CG: I teach journalism and serve as assistant director of the Journalism Program. That just means I help Director Richard Campbell with administrative stuff like scheduling, advising, making registration go as smoothly as possible for students, etc.
HC: Where did you get your start?
CG: I got my start doing publicity for a theater company in Minneapolis while I was a theater major at the University of Minnesota. I ended up doing more publicity work in my first full-time job for the American Heart Association in Eureka, California, then transitioned into journalism after deciding I really should take some journalism classes so I could learn what I should have been doing all that time.
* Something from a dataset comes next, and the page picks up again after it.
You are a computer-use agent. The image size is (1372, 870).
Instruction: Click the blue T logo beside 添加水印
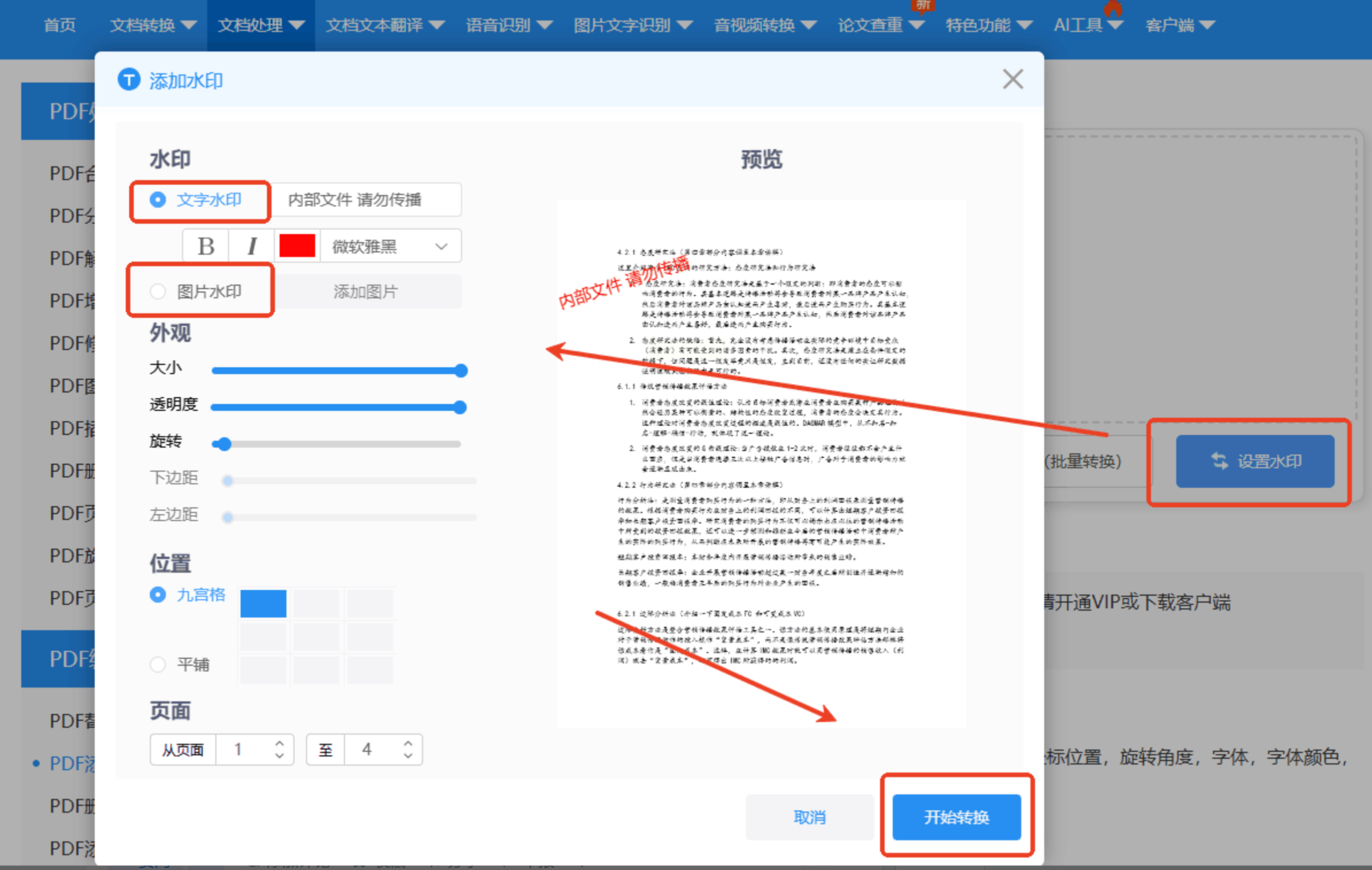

At the end of the semester, my professor told me there was a job at the local paper and suggested that I apply. I did, and I got the job. An interesting bit of trivia: That professor was Alann Steen, who later was one of four university professors taken hostage in Beirut, Lebanon, in 1987 and was released in 1991.
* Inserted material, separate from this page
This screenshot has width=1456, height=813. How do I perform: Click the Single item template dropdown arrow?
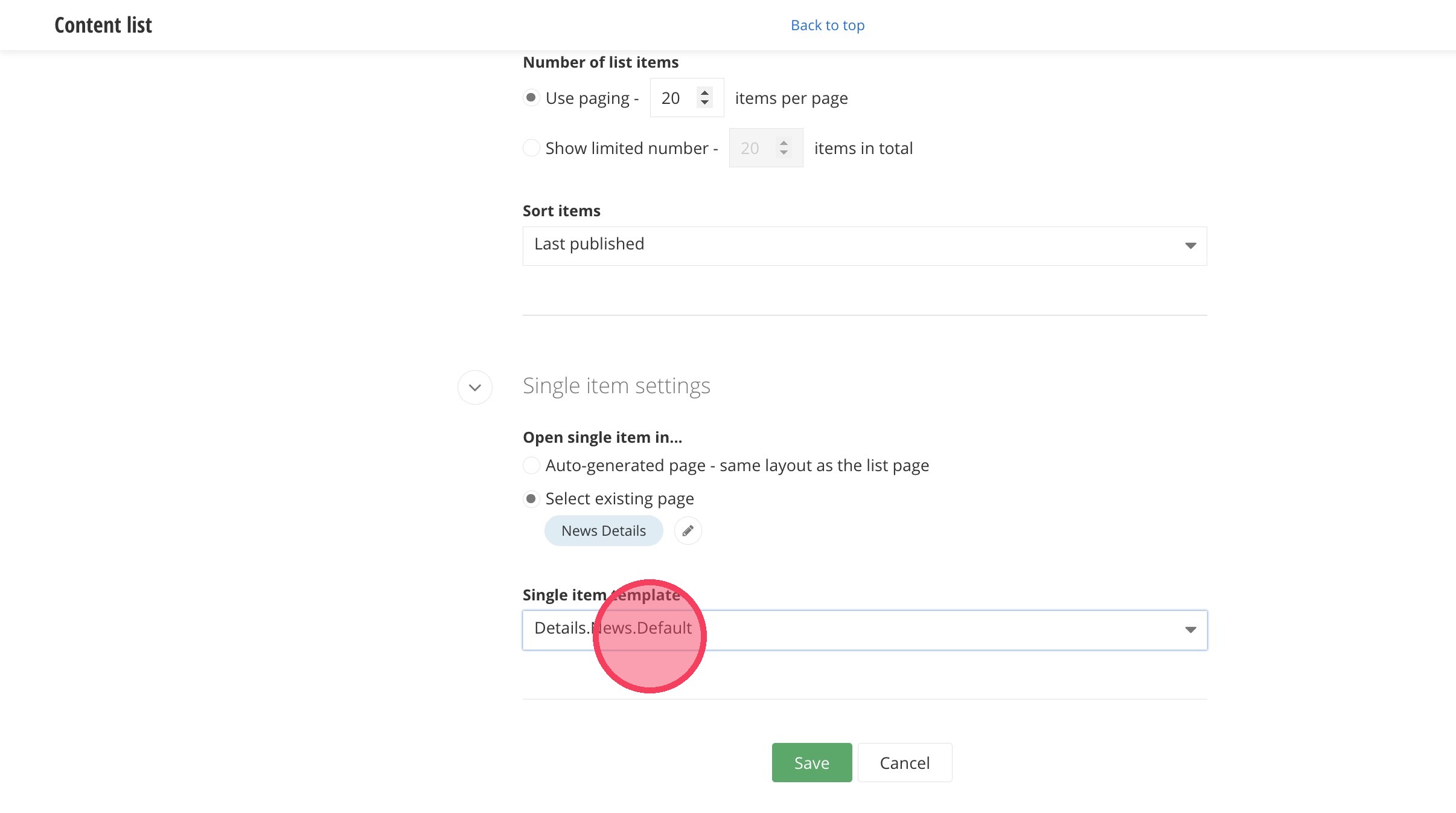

HC: Why were you interested in advising Her Campus?
CG: I was fortunate enough to have Alaine Perconti in my online journalism class, and at the time she was writing for Her Campus and working toward establishing a Miami-based site. Her Campus represents an emerging business model in journalism — local sites that emanate from a central organization that provides a localizable content management system. In that way, it’s similar to Patch, an AOL project that now employes many Miami alums. I believe Her Campus is a great way for our students to get experience working within that kind of model. I also was especially impressed by Alaine and the caliber of the other student leaders in the organization, and I still am.
HC: How do you see digital-based magazines functioning in the future?
CG: Digital news sites, including magazines, will continue to evolve in ways that are likely to surprise me, since I didn’t grow up with computers. Technological innovations like wearable interfaces and geolocation applications have a lot of potential for good … but they also give me strange mental pictures sometimes, like zombie-like hordes wandering through King Library, typing on air keyboards as they have Web sites and virtual keyboards beamed onto their retinas. I am constantly amazed, though, by the things I see on various news sites — such cool ideas! The biggest challenge, of course, is still how digital news sites will make enough money to pay talented people to produce content and keep developing the tech.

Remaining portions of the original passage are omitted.